Intravenous/intramuscular: Numerous dosing regimens have been used in studies in humans. Intravenous dosing should be conducted only under strict medical supervision.
Children (younger than 18 years):
Dosing in children should be under medical supervision because of potential adverse effects. A dose of 5 grams daily has been used in children with muscular dystrophy, and various doses have been used in children with GAMT deficiency, including 2 grams per kilogram of body weight, 4-8 grams daily in an infant, and 400-670 milligrams per kilogram of body weight.
Safety
The U.S. Food and Drug Administration does not strictly regulate herbs and supplements. There is no guarantee of strength, purity or safety of products, and effects may vary. You should always read product labels. If you have a medical condition, or are taking other drugs, herbs, or supplements, you should speak with a qualified healthcare provider before starting a new therapy. Consult a healthcare provider immediately if you experience side effects.
Allergies
Creatine has been associated with asthmatic symptoms. People should avoid creatine if they have a known allergy to this supplement.
Side Effects and Warnings
There is limited systematic study of the safety, pharmacology, or toxicology of creatine. Individuals using creatine, including athletes, should be monitored by a healthcare provider. Users are advised to inform their physician or other healthcare provider.
Some individuals may experience gastrointestinal symptoms, including loss of appetite, stomach discomfort, diarrhea, or nausea.
Creatine may cause muscle cramps or muscle breakdown, leading to muscle tears or discomfort. Weight gain and increased body mass may occur. Heat intolerance, fever, dehydration, reduced blood volume, or electrolyte imbalances (and resulting seizures) may occur.

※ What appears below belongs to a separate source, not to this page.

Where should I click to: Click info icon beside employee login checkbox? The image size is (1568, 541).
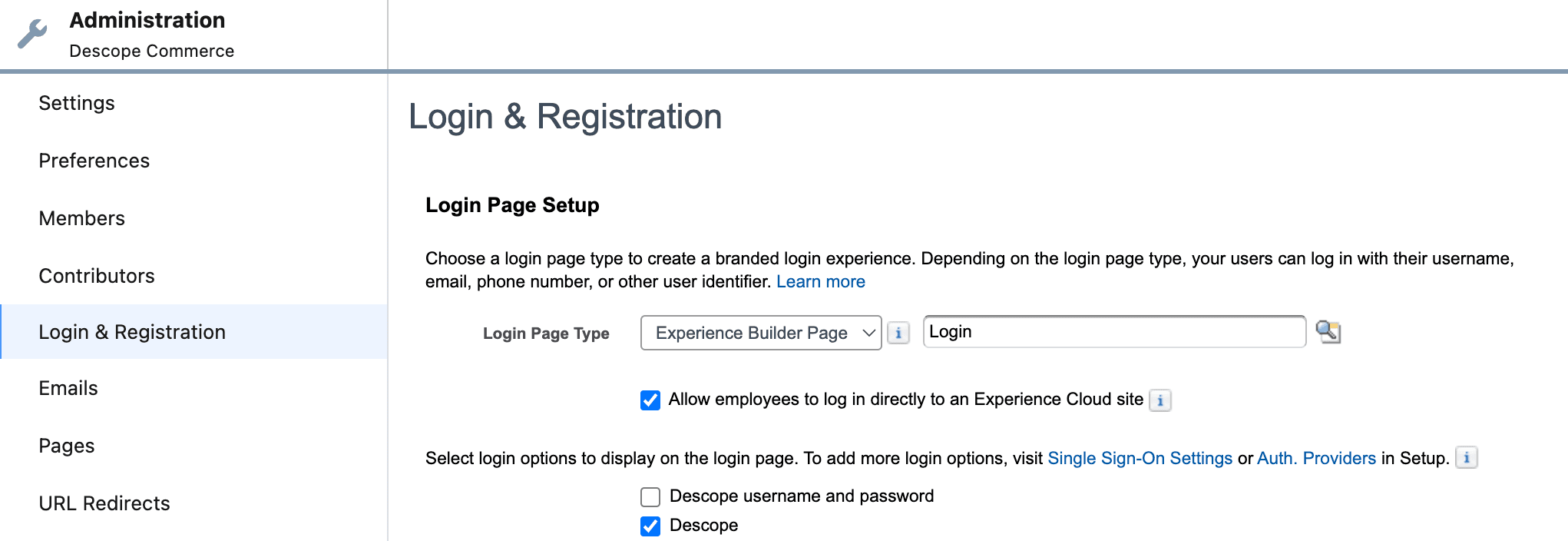tap(1159, 400)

There is less concern today than there used to be about possible kidney damage from creatine, although there are reports of kidney damage, such as interstitial nephritis. Patients with kidney disease should avoid use of this supplement. Similarly, liver function may be altered, and caution is advised in those with underlying liver disease.

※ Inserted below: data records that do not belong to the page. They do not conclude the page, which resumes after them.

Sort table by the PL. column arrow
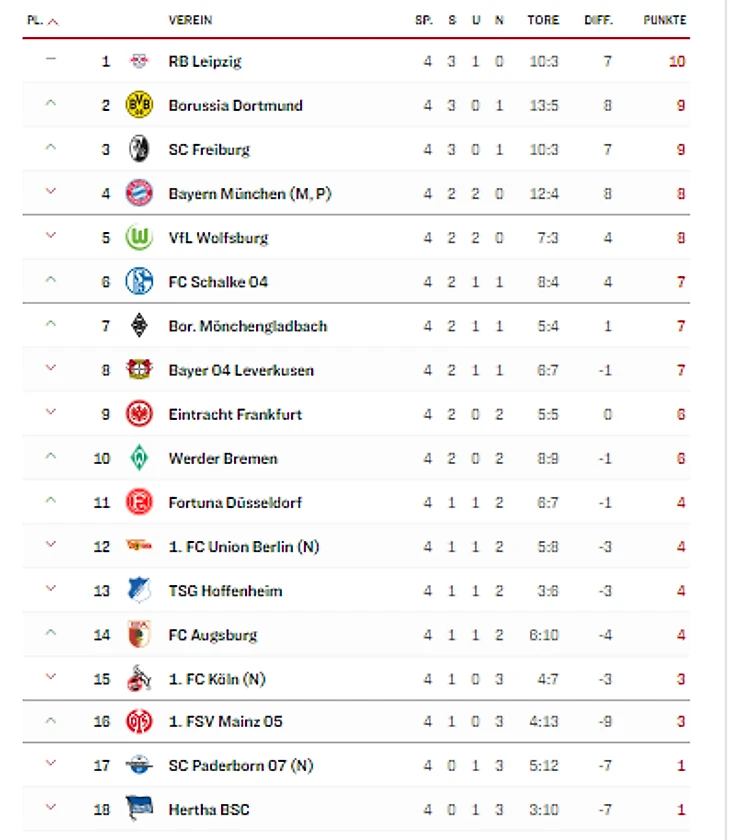This screenshot has height=840, width=730. coord(52,21)
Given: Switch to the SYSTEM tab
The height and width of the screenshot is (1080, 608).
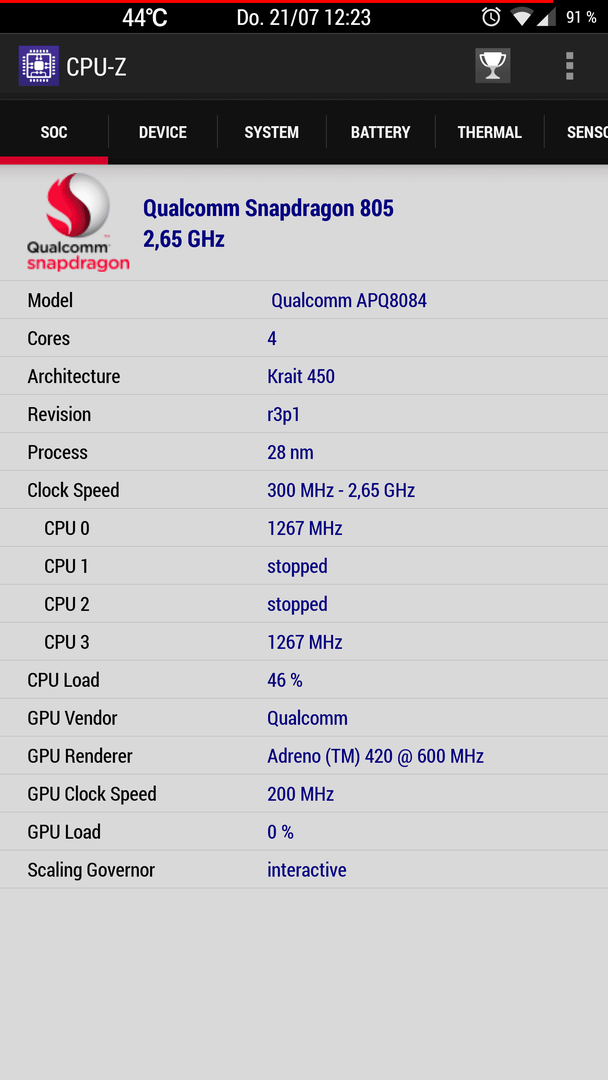Looking at the screenshot, I should click(x=271, y=132).
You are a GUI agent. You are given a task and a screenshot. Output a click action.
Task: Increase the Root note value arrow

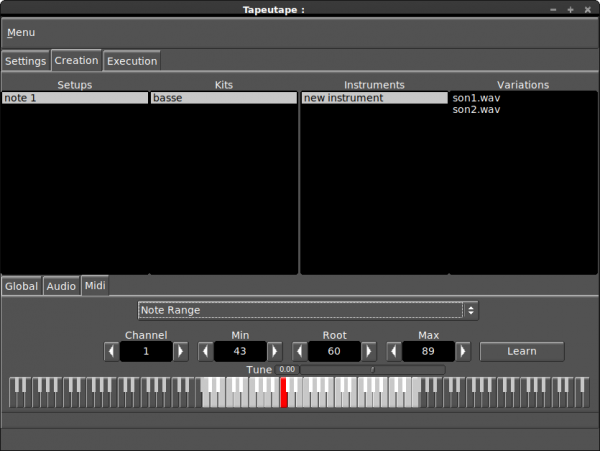click(369, 352)
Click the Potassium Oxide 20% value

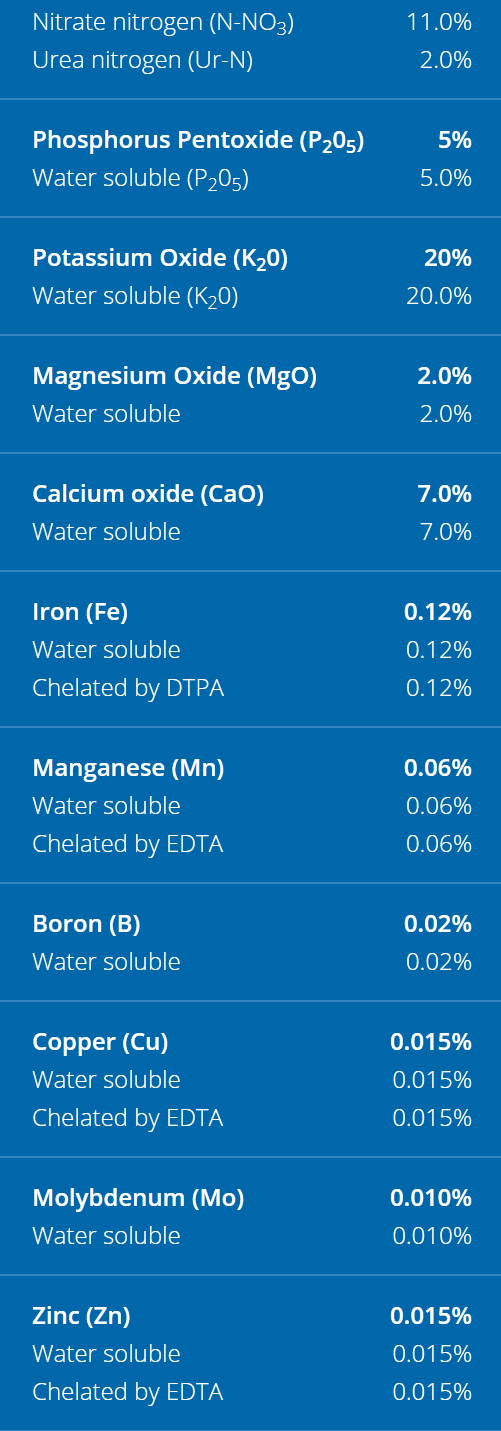448,258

In theory, creatine may alter the activities of insulin. Caution is advised in patients with diabetes or hypoglycemia, and in those taking drugs, herbs, or supplements that affect blood sugar. Serum glucose levels may need to be monitored by a healthcare provider, and medication adjustments may be necessary.
Chronic administration of a large quantity of creatine is reported to increase the production of formaldehyde, which may potentially cause serious unwanted side-effects.
Based on a case report, creatinine may increase the risk of compartment syndrome of the lower leg, a condition characterized by pain in the lower leg associated with inflammation and ischemia (diminished blood flow), which is a potential surgical emergency.
Pregnancy and Breastfeeding
Creatine cannot be recommended during pregnancy or breast-feeding due to a lack of scientific information.
Pasteurized cow's milk appears to contain higher levels of creatine than human milk. The clinical significance of this is not clear.